Taken together, Newton's three laws have given physicists the tools they need to begin a comprehensive observation of all phenomena occurring in our universe. And despite all the tremendous advances in science since Newton, to design a new car or send a spacecraft to Jupiter, you still use Newton's three laws.

Interaction of two bodies

We know that when interacting, both bodies act on each other. It does not happen that one body pushes another, and the second in response would not react in any way. This can happen among differently educated people, but not in nature.

We know that if we kick the ball, the ball kicks us back. Another thing is that the ball has a much smaller mass than the human body, and therefore its impact is practically not noticeable.

However, if you try to kick a heavy iron ball, you will vividly feel this response. In fact, we kick a very, very heavy ball to our planet many times every day. We push it with every step we take, only at the same time it is not she who flies away, but we. And all because the planet is millions of times larger than us in mass.
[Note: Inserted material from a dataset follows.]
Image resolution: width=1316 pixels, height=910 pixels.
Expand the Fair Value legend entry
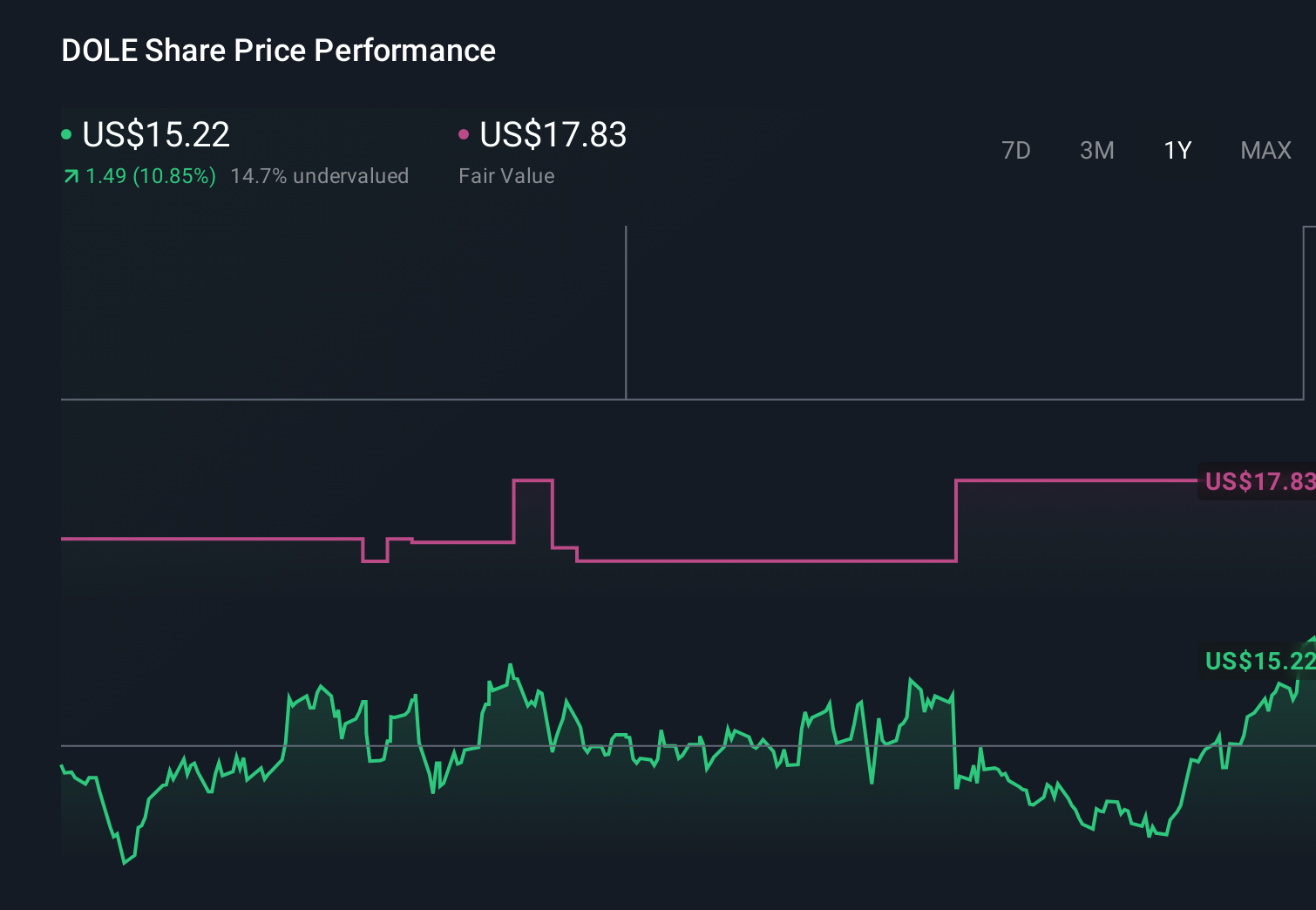click(553, 135)
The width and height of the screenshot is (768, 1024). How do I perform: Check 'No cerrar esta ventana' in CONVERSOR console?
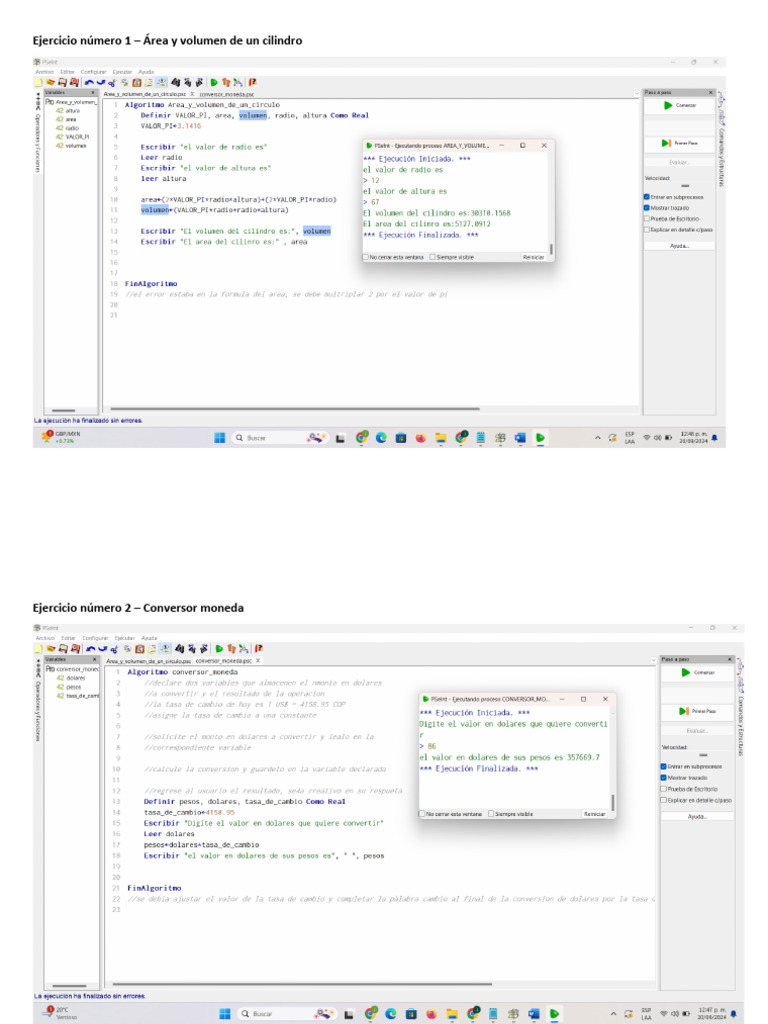pyautogui.click(x=422, y=814)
The ratio of forces in the interaction between bodies

So from these considerations it can be seen that when two bodies interact, not only the first acts on the second with some force, but the second in response acts on the first also with some force. The question arises: how are these forces related? Which one is bigger, which one is smaller?

To do this, you need to make some measurements. You will need two dynamometers, but at home I can easily replace them with two steelyards. They measure weight, and weight is also a force, only expressed in units of mass in the case of a steelyard. Therefore, if you have two steelyards, then do the following.

Put one of them with a ring on something motionless, for example, on a nail in the wall, and connect the second to the first with hooks. And pull the ring of the second steelyard. Follow the readings of both instruments. Each of them will show the force with which the other steelyard acts on it.

And although we are only pulling for one of them, it turns out that the testimony of both, as at a confrontation, will coincide. It turns out that the force with which we act on the first steelyard with the second is equal to the force with which the first steelyard acts on the second.

Newton's third law: definition and formula

The force of action is equal to the force of reaction. This is the essence of Newton's third law. Its definition is as follows: the forces with which two bodies act on each other are equal in magnitude and opposite in direction. Newton's third law can be written as a formula:

F_1 = - F_2,

Where F_1 and F_2 are the forces of action on each other, respectively, of the first and second bodies.

The validity of Newton's third law has been confirmed by numerous experiments. This law is valid both for the case when one body pulls another, and for the case when the bodies repel each other. All bodies in the universe interact with each other, obeying this law.